-------- Provided entries

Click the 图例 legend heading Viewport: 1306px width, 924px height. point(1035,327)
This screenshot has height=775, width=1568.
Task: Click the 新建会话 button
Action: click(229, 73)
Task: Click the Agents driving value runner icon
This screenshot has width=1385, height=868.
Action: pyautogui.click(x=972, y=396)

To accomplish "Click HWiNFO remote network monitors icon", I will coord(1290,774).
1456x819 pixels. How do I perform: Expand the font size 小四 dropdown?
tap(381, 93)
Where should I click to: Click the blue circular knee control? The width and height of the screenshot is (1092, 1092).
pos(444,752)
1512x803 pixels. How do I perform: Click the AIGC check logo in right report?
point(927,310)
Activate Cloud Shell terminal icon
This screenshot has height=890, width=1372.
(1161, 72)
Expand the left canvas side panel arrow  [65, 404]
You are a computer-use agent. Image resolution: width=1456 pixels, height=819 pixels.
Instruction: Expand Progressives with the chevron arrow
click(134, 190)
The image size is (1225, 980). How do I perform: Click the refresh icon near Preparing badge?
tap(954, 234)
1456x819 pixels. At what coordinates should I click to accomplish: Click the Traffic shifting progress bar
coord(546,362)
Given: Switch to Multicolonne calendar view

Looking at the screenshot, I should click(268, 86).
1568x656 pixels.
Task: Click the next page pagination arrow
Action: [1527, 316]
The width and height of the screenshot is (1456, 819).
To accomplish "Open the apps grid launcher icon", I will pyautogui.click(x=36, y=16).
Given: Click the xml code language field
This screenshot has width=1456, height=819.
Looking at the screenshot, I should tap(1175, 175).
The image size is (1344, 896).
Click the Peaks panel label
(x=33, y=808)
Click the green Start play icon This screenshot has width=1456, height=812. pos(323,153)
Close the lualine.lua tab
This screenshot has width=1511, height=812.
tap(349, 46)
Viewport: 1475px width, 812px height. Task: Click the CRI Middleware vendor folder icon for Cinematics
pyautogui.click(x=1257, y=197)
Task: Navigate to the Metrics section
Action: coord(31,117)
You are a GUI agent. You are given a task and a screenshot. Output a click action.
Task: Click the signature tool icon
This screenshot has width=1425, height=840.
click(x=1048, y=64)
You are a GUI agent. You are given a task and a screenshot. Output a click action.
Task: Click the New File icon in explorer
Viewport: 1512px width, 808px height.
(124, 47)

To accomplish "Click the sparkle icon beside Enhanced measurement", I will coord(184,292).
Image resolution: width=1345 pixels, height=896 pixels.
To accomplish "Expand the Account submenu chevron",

----------------

_Your objective:_ All entries are to be repeated exactly and completely.

_Answer section:_
Click the 图例 legend heading Viewport: 1306px width, 924px height. point(1035,327)
This screenshot has height=775, width=1568.
Task: Click the 新建会话 button
Action: click(229, 73)
Task: Click the Agents driving value runner icon
This screenshot has width=1385, height=868.
Action: pyautogui.click(x=972, y=396)

To accomplish "Click HWiNFO remote network monitors icon", I will coord(1290,774).
1456x819 pixels. How do I perform: Expand the font size 小四 dropdown?
tap(381, 93)
Where should I click to: Click the blue circular knee control? The width and height of the screenshot is (1092, 1092).
pos(444,752)
1512x803 pixels. How do I perform: Click the AIGC check logo in right report?
point(927,310)
Activate Cloud Shell terminal icon
This screenshot has height=890, width=1372.
(1161, 72)
Expand the left canvas side panel arrow  [65, 404]
You are a computer-use agent. Image resolution: width=1456 pixels, height=819 pixels.
Instruction: Expand Progressives with the chevron arrow
click(134, 190)
The image size is (1225, 980). How do I perform: Click the refresh icon near Preparing badge?
tap(954, 234)
1456x819 pixels. At what coordinates should I click to accomplish: Click the Traffic shifting progress bar
coord(546,362)
Given: Switch to Multicolonne calendar view

Looking at the screenshot, I should click(268, 86).
1568x656 pixels.
Task: Click the next page pagination arrow
Action: [1527, 316]
The width and height of the screenshot is (1456, 819).
To accomplish "Open the apps grid launcher icon", I will pyautogui.click(x=36, y=16).
Given: Click the xml code language field
This screenshot has width=1456, height=819.
Looking at the screenshot, I should tap(1175, 175).
The image size is (1344, 896).
Click the Peaks panel label
(x=33, y=808)
Click the green Start play icon This screenshot has width=1456, height=812. pos(323,153)
Close the lualine.lua tab
This screenshot has width=1511, height=812.
tap(349, 46)
Viewport: 1475px width, 812px height. Task: Click the CRI Middleware vendor folder icon for Cinematics
pyautogui.click(x=1257, y=197)
Task: Navigate to the Metrics section
Action: coord(31,117)
You are a GUI agent. You are given a task and a screenshot. Output a click action.
Task: Click the signature tool icon
This screenshot has width=1425, height=840.
click(x=1048, y=64)
You are a GUI agent. You are given a task and a screenshot. Output a click action.
Task: Click the New File icon in explorer
Viewport: 1512px width, 808px height.
(124, 47)

To accomplish "Click the sparkle icon beside Enhanced measurement", I will coord(184,292).
Image resolution: width=1345 pixels, height=896 pixels.
To accomplish "Expand the Account submenu chevron",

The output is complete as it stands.